首先,上篇给大家介绍了spark中master,跟work的启动并注册源码之后,说明集群已经启动成功了,本篇来向大家介绍下spark中application提交到集群中的master资源调度源码,是怎么资源调度的,然后work上面的Driver跟work进程是怎么启动并开始工作的,好了,废话不多说直接开始
###什么时候会调用schedule?(资源调度)
其实每当一个新的application加入或者资源发生变化的时候都会调用schudule方法对资源进行重新分配,那么它是如何分配资源的呢?我们下面进行源码级别的分析。
schedule
我们先贴出schedule的源码:
private def schedule(): Unit = {
//首先判断 master状态不是alive的话,直接返回
//也就是说 statndby master是不会进行资源调度的
if (state != RecoveryState.ALIVE) {
return
}
// Drivers take strict precedence over executors
//先注册Driver然后再注册executors
//使用shuffle方法 获取存活的work节点
//Random.shuffle的原理,大家要清楚,就是对传入的集合的元素
//1、进行随机的打乱 目的:以免每次都将Driver分配到同一个work上面
val shuffledAliveWorkers = Random.shuffle(workers.toSeq.filter(_.state == WorkerState.ALIVE))

已知信息:
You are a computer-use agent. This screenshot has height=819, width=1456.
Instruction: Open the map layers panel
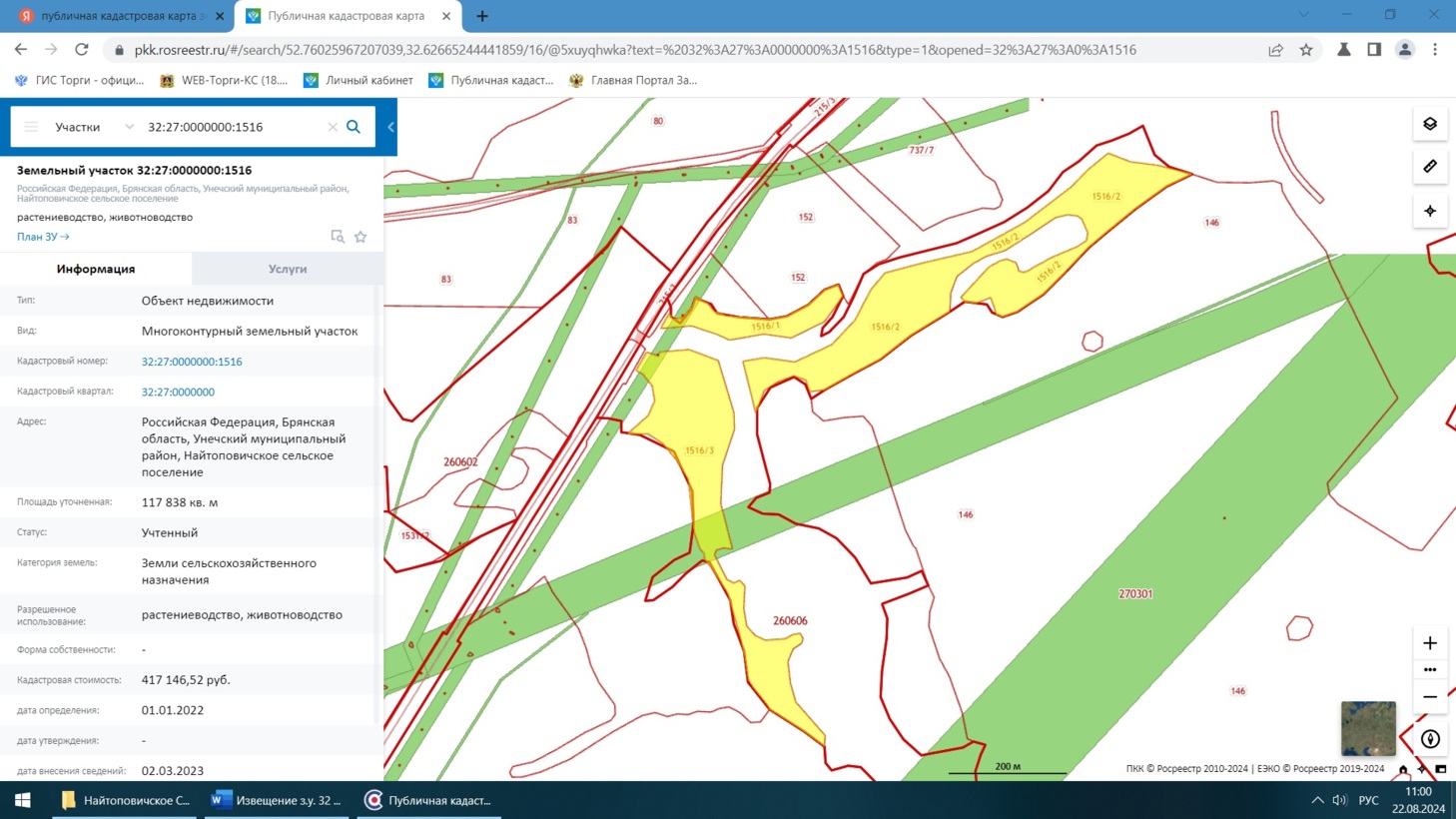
---
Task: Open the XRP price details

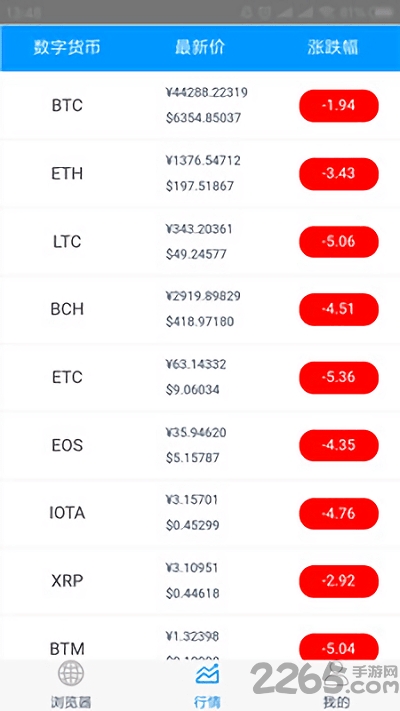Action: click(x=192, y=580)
---
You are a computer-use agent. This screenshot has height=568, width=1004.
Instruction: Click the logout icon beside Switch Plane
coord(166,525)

练习任务: 根据阅读摘录,schedule方法为什么要用Random.shuffle处理存活的work节点?请用一到三句话说明。 上述条目与此处内容无关。

参考答案: Random.shuffle会把传入集合中的元素随机打乱。这样做是为了避免每次都把Driver分配到同一个work上。